Paul Richards paul at originative.co.uk
Thu Jan 27 00:41:26 GMT 2000


Dominic Mitchell wrote:
> 
> On Wed, Jan 26, 2000 at 03:36:00PM +0000, Nik Clayton wrote:
> > Glancing through the Handbook, I can see a number of ISDN terminal
> > adapters ("ISDN modems") are listed as being compatible.
> >
> > Has anyone got any praise, or horror stories, for any one particular
> > model?
> 
> Well, if you don't fancy opening up your PC (I'm in lazy mode at the
> moment :), then I don't think the Ascend pipeline 50's are much more
> expensive than some of the options that other people have mentioned.
> I've use them quite extensively at work for a branch network and they're
> pretty good.  I've had uptimes of >1yr.  Because they're an ISDN router
> that plugs into your ethernet (you don't have ethernet?  Aacck!) they're
> pretty nippy too.

That's just what I was thinking, once you get up to those prices a
router is a better bet. I was quite happy with my Cisco 720 which acted
as a "real" router for the office for quite a while until the phone bill
got so high that a leased line became more economical.

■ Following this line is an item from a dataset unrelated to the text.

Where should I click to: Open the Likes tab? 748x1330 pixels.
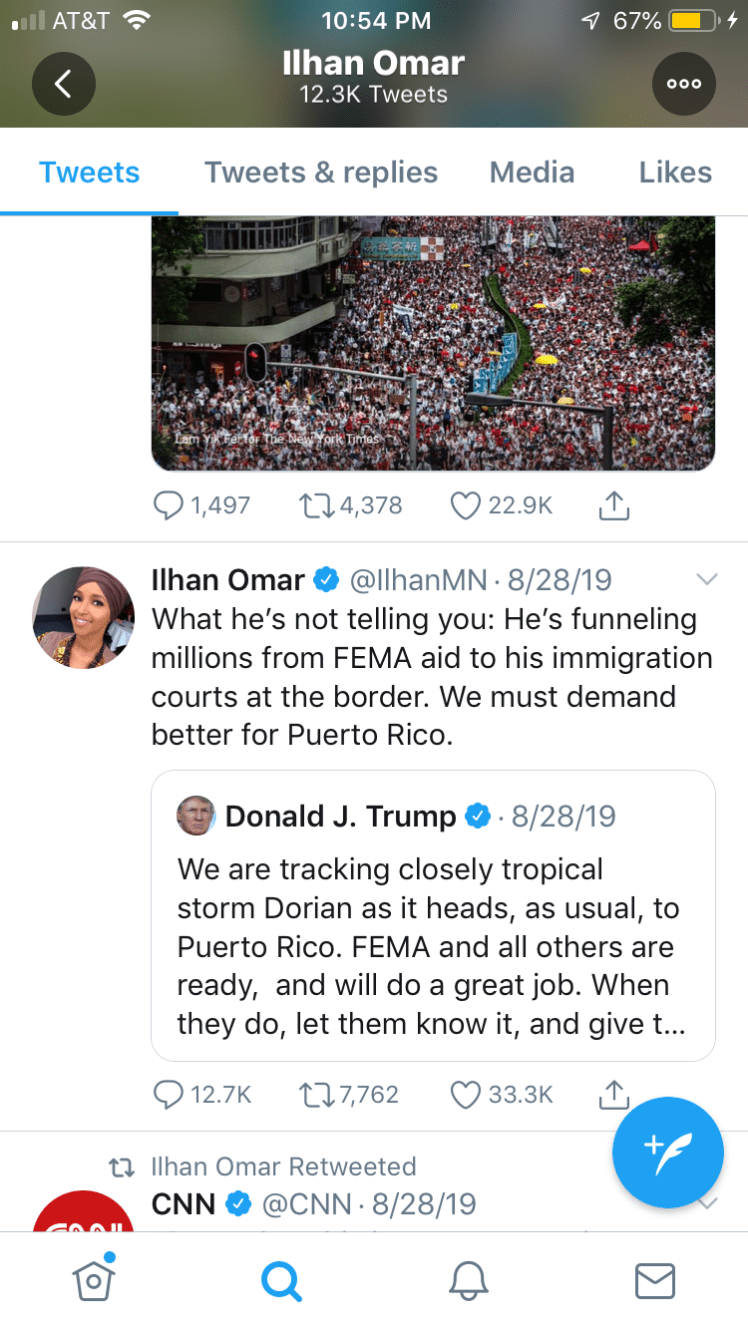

On the other hand, if all you have is a FreeBSD box in your bedroom then
the added cost of buying a hub and ethernet cards/cabling is going to
push the cost way past that of an ISDN card. Also, an ISDN card will
give you fax options which a router will not.

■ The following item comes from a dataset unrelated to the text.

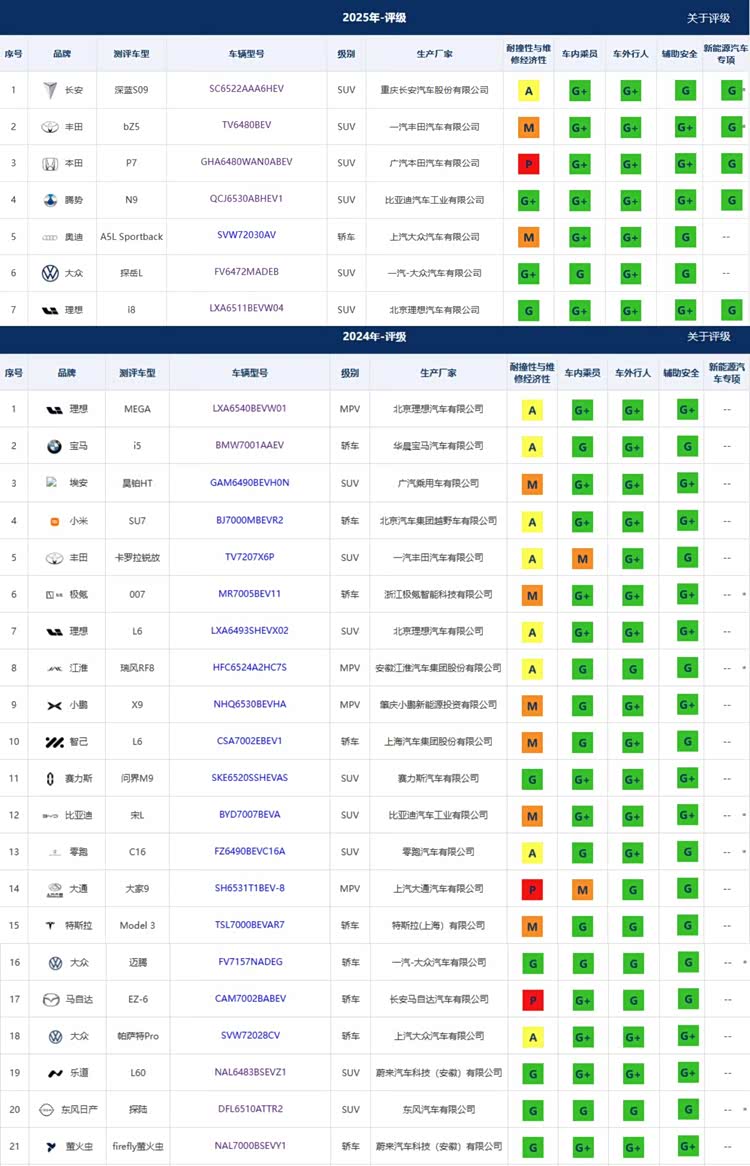
Task: Open vehicle model link SC6522AAA6HEV
Action: point(246,89)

Does anyone have experience of using ISDN cards for fax? My current fax
setup is a USR Sportster Flash and it sucks. The hylafax web page warns
about them sucking and my experience is they really do. They fail to
talk to a fair percentage of other fax equipment out there. If someone
knows of an ISDN card that is guaranteed compatible with 1.0 and 2.0 fax
equipment I'd be tempted to get one just to replace our fax setup.

For that matter, if anyone has experience of fax modems (internal would
be good) that are reliable I'd be interested, the sportster is getting
really irritating :-)

> Like Joe said, avoid TAs, because you basically end up with another
> serial port limiting your speed, so go for a "proper" ISDN card that can
> do HDLC, if you don't want to go down the router route.

If you never channel bond then that probably won't be a problem since
most serial ports will handle 64K. If you want to have the option to use
128K though then you're much better off going to a "proper" card.